I hope these true facts can ease some of your fears.

No printed gun control law has ever stopped a crime.

And major crime can occur on the way back from the lake. There are insane people and criminals out there with guns illegally in there possession daily.

And if not armed, they can certainly beat down someone to do whatever they want. 

Google mass shooting at McDonald's as an example. Crime can happen anywhere.

It is amazing how soon people forget.

Enjoy your freedoms and civil rights my friend. just don't default others for doing the same.

PS:
Yes the concealed carry law in Ohio means the gun legally carried is loaded.


----------



## buttugly (May 20, 2011)

fontinalis said:


> I exercise my 2nd amendment just about every time i go fishing, why? Because this is america and i can. Am i looking for a fight, absolutely not, but i know that i can protect myself and my family should something happen. People get attacked on nice sunny days too


amen brother


----------



## MLAROSA (May 20, 2004)

Pigsticker said:


> Sir may I asked why you would feel compelled to pack heat when going fishing in broad daylight at a public lake in the burbs? Im not trying to flame you honestly.


I carry everywhere I legally can, and that includes the canoee up at hoover. I don't suspect I will ever need to use my firearm in a defensive manner while fishing, but my firearm certainly is more secure on my person then leaving it in my vehicle that is out of eye sight. Every year on this forum we hear of a few vehicles that were broken in to while people were out on their boats.



Pigsticker said:


> I feel less safe already going fishing now.


Well, I'll tell you, I feel more safe knowing there are other trained, law abiding and responsibile citizens out there "packing heat".


----------



## lordofthepunks (Feb 24, 2009)

hey fisnfool, your long post is going to clog up the server....

pigsticker just asked a simple question, i doubt he is anti guns and anti freedom and anti rights like some of you are assuming. beleive it or not, some people make it through there whole lives having never needed a gun for anything. i know thats hard to fathom for some. 

ive fished more often then anyone i know, ive been asked for my fishing license one time and that was in florida when i was 17 years old. i agree that odnr could prob generate monies if they actually wrote some tickets once in awhile.


----------



## FISNFOOL (May 12, 2009)

Hi my friend. I know it is long. I hit the quote button my mistake too but cleared the quote.

I think we all hope we never need the gun.


----------



## MLAROSA (May 20, 2004)

lordofthepunks said:


> pigsticker just asked a simple question, i doubt he is anti guns and anti freedom and anti rights like some of you are assuming.

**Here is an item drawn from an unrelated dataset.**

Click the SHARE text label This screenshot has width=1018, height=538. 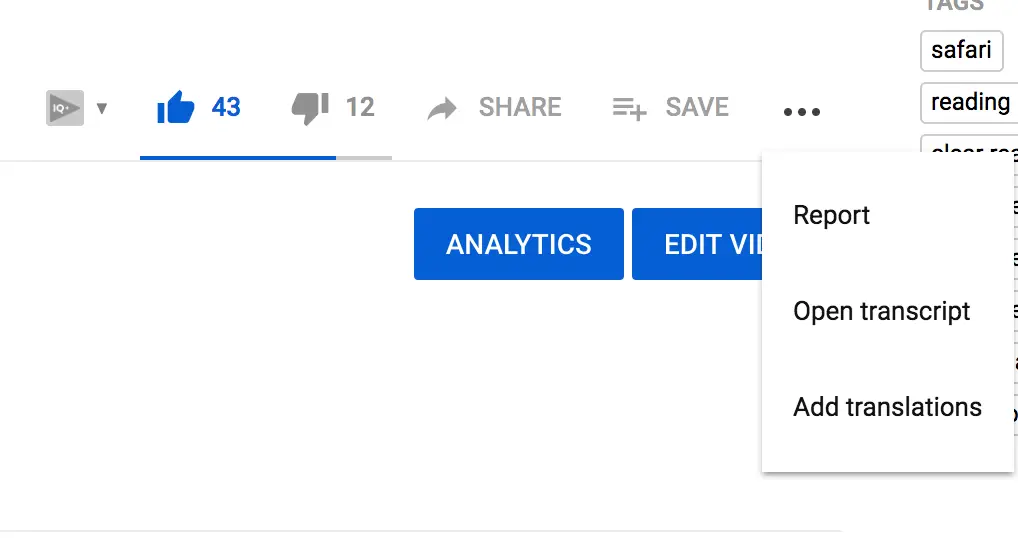pos(520,107)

Well, I could have agreed with you, except he did post the following.



Pigsticker said:


> You preach being non confrontational *but to me any man who carries a gun, probably loaded, to a place like that is looking for trouble *or at least expecting it. If you feel im attacking you I apologize and dont answer. *I feel less safe already going fishing now.*


That certainly doesn't sound like someone who is "pro freedom" or "pro rights" or "pro gun" - the terms you used.

Perhaps we all read what he wrote with the wrong tone, after all we all know it can easily be taken the wrong way online. If that is the case, I'm sure he will be along shortly to clear it up, and I'll gladly apologize and delete my posts...

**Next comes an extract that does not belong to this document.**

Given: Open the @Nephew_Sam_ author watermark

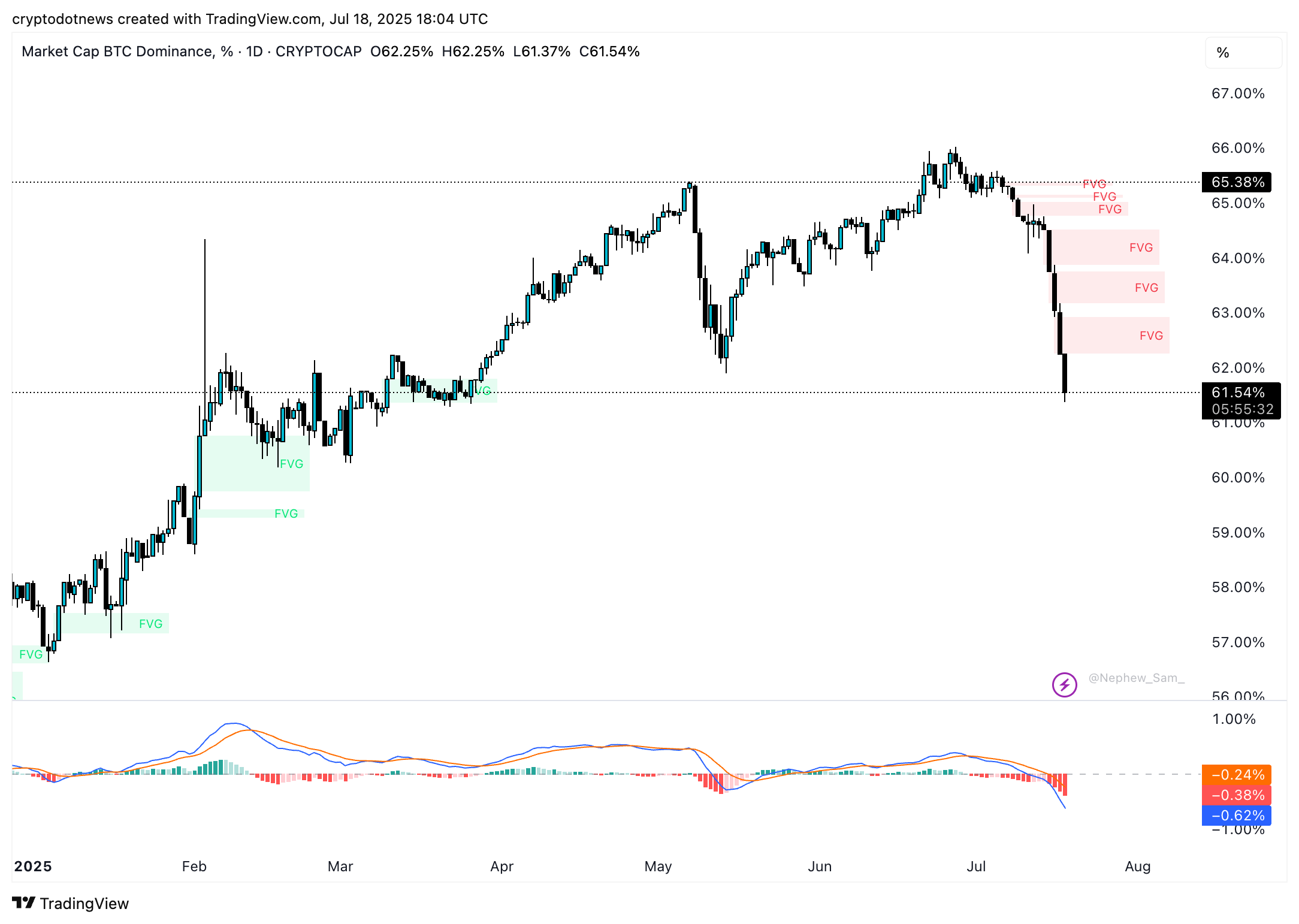Looking at the screenshot, I should point(1136,678).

To stay on topic, I have only been asked for a fishing license one time - about 10 years ago while on a float on the big darby. Ironically I wasn't even fishing.....


----------



## FISNFOOL (May 12, 2009)

MLAROSA

And that was just because of his signature and background. Nothing in his post mentioned carrying a gun.


----------



## lordofthepunks (Feb 24, 2009)

im just saying that i didnt take any of what he said personally. i own guns, i carry them from time to time in situations but i wouldnt call myself "pro guns". its a right we have, sometimes i choose to exercise that right, but its also a right to not carry and to not like guns. to eachs own, i wreckon thats what i am saying. no biggie

fisnfool, i was just playing with you. make your posts as long as you want, im sure the server can handle it.


----------



## FISNFOOL (May 12, 2009)

Like I said, it can happen anywhere.

This just in:
Dad who split up fight in McDonald's shot dead...in "no-guns" Great Britain

The Mirror, a British newspaper, recently reported that a father-of-four who split up a fight in a London McDonald's was shot dead moments later.

An honest citizen tried to do the right thing and paid with is life.

Raymond Mitchell, 34, had only popped into the restaurant to buy a hot chocolate.

But he apparently caused offence after splitting up two men fighting in the queue.

One of them, who had several gold teeth, shouted at Raymond: "You are gonna die tonight, you are not gonna see the morning."

The thug is then said to have phoned an accomplice to fetch a gun, yelling into his mobile: "Bring me that thing."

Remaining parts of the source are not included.